Loeffler told the Progress he spent months talking to council members and Mercado bashers.

“We’ve reached out to the biggest detractors for the project to try to sit down and talk about what the options are for the site,” he said, noting Caliber purchased the project from owners who went bankrupt and left the property in disrepair.

“We think we can propose a project,” Loeffler said, “that is as good as we can get in the current economic environment – to be a successful project to be a vast improvement to what is already there.”

In the coming months, he will again ask Council for a rezoning that will allow “office, live-work and multi-family.”

Neighbors read into that one word: apartments.

Loeffler allowed the 255 “units” the latest plan features will be apartments.

“We had a condo concept at one point,” Loeffler said. “We just couldn’t make it work.”
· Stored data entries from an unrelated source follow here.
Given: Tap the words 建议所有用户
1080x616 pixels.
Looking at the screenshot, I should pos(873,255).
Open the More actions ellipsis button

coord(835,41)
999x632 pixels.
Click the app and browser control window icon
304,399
A good chunk of the neighborhood meeting crowd seemed to think this doesn’t work, either.

“I like places like this,” said a woman who declined to give her name to the Progress. “It’s a beautiful complex – it looks so much better than what’s there now. “It’s unfortunate there’s so much negativity.”
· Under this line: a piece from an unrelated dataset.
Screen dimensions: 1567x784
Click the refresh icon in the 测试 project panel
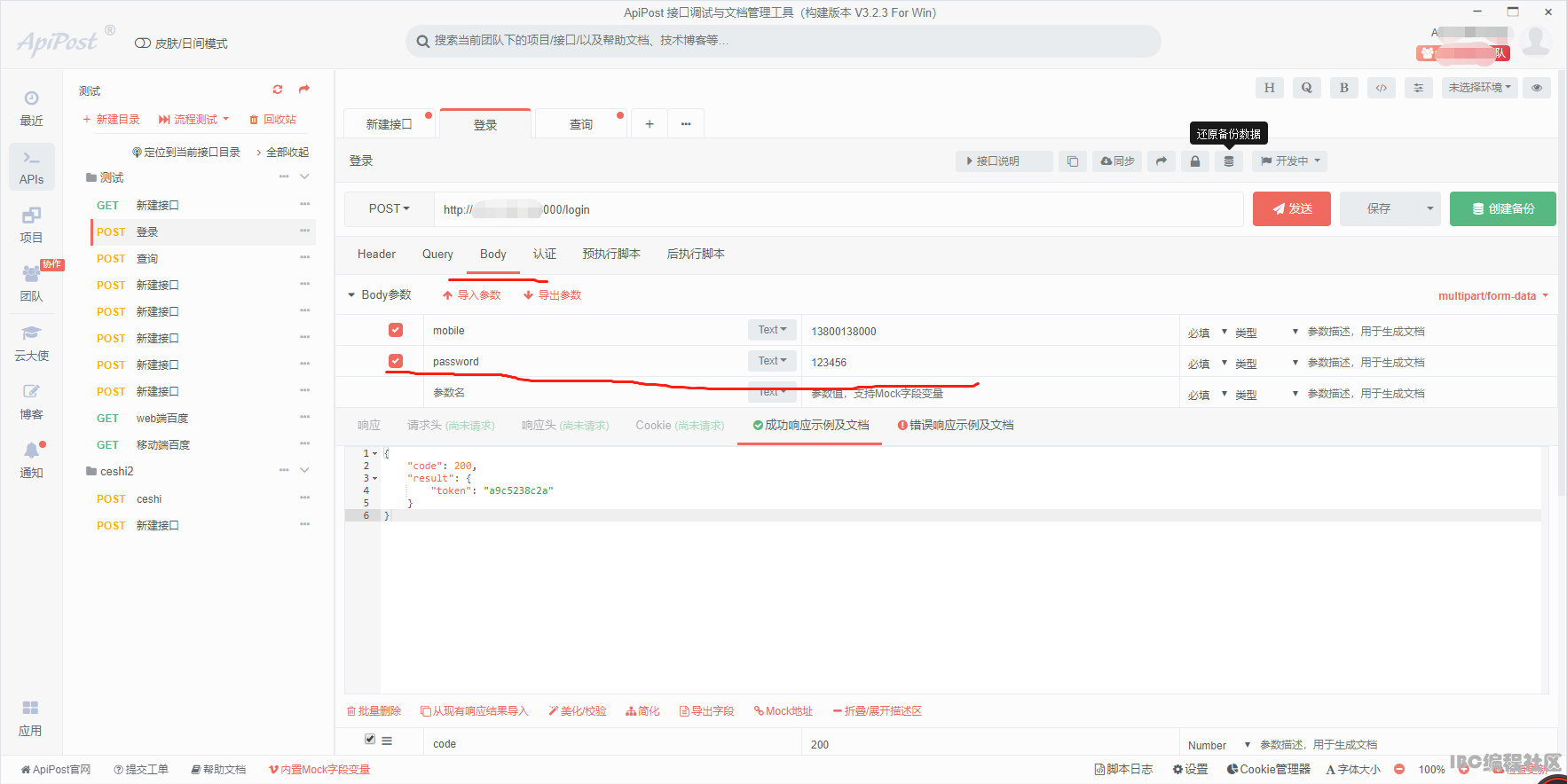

Several seconded her thoughts, including a 30-year-old (who also declined to give his full name) who said new apartments are attractive “to people my age.”

But Emily Austin griped – as others did – that she was lucky to hear about the little-publicized meeting.

“I learned about this through an email Solange Whitehead sent to a ‘select’ group of her constituents,” Austin said. “It appears she only included individuals whom she thought would support this project.”

Austin said several apartment projects in the area are already underway and demanded Caliber “stick to the zoning” the company assumed when it bought the long-vacant property two years ago.

The Caliber property is across 92nd Street from HonorHealth Scottsdale Shea Medical Center.

The vacant, dilapidated Caliber building is in an otherwise-thriving center anchored by a Sprouts Farmers Market.

Responding to Austin’s allegation, Whitehead told the Progress, “I have routinely sent out developer meeting notice alerts because of the high-level interest in this area.

“I would say that most people that received my email have previously opposed the two apartment projects,” Whitehead said.

Traffic times three

Three words would describe the complaints and fears several neighbors expressed at the Jan. 8 meeting:

Traffic, traffic, traffic.

Several expressed criticism by groaning and shouting out, at times talking over each other.

“You’re being dishonest,” one yelled at Loeffler, before storming out.

Perhaps the most pointed critique came from Jeff Cull.

“No matter what we say, you’re going to follow your mission statement to build what you do successfully,” Cull said. “There’s little any of us can say that’s going to change the outcome.”

That might sound like a familiar complaint to neighbors of other developments around Scottsdale, who found their concerns bulldozed.

“We have to look at City Council,” Cull continued. “If we don’t change the council, these things will continue.”

When a Caliber executive who did not identify himself interrupted him, the lanky Cull, nearly blew his cool – calling the executive “rude.”